А кольчужники так решили:
— Не бывает крылатых коней!
До ночи успели выдолбить в мёрзлой земле глубокую скудельницу[50]. И погребли в той скудельнице всех, кто пал: гунна рядом с антом и леттом положили. Связали помосты: древка копий накрест, концы копий вдели в ремённые петли, а ремни укрепили на конях. Сверху положили щиты и постелили плащи-корзно. На такие помосты укладывали раненых.
Глубокой уже ночью покинули поле. Отъезжая, долго ещё слышали люди грызню и копошение зверья у оставленной скудельницы. Волчий рык сменялся звонким лаем лис. Лисье же тявканье карканьем Ворона отзывалось:
— Скаредно[51]! Скаредно дело! Скаредно!
Так неслось вослед дружине злое разноголосие, песнь неслась во славу ненасытного нутра, урчащей утробы. Но высока насыпь над скудельницей, и велика глубина её, и комья смёрзшейся земли тяжелы были.
Глава 15
близ града Веселинова, в том же чёрном лесу, что стоит в стороне от людских троп, в стороне от засек, появился ночью прежний всадник, всадник скрытого облика. Конь его стройный, высокий, древних кровей настороженно стриг ушами; поводя глазами в темень, блистал белками. И всхрапывал, и позванивал железными удилами.

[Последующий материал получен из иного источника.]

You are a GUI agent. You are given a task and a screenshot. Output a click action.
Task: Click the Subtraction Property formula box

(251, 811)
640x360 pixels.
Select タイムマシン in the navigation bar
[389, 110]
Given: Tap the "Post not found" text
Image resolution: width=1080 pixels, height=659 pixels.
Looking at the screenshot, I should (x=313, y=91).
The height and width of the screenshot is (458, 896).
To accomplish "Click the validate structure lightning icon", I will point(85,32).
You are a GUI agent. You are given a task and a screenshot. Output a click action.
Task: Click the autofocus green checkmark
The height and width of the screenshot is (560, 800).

Там же, у приметной лесной горки, под высокой елью потянул всадник уздечку, стал, не спешивался. Успокаивая коня, поглаживал ладонью ему гриву; склонившись над ухом, тихие говорил слова.
Вот застучал-затрещал в стороне кустарник. И прежний шлемоносец вышел на сумрачный свет. Сам худ, зол. Одежда изодрана, через дыры проглядывает потемневшая от ржавчины кольчуга. Увидел всадника, ступил шлемоносец вперёд и молвил:
— Сван[52]! Сван! Дух-двойник, прочь!.. — восклицанием этим кого угодно можно смутить.
Молчал в недоумении всадник. Шлемоносец продолжал:
— Смерть пророчить пришёл? Слышу, пахнет смертью. А ты снова встал на пути моём предвестником чёрным. Тень судьбы! Сойди с коня, схватимся, сван! Пусть древо ты с могучими корнями, пусть скала ты с твердокаменной основой, но не отступлю я. Корни из земли повыдергаю, основание твоё расшатаю. Повалю ствол, раскидаю каменья. Сойди с коня!..
— Да ты не в уме, побратим. Ты не узнал меня!
— О!.. Не узнать тебя трудно. Всякий знает! Ведь ты гот, кто раздваивается. Ты и человек, и тень его, ты и гость, и хозяин. Ты вода и огонь. Ты — сван. В тебе и сокольное есть, и есть в тебе нечто от змей...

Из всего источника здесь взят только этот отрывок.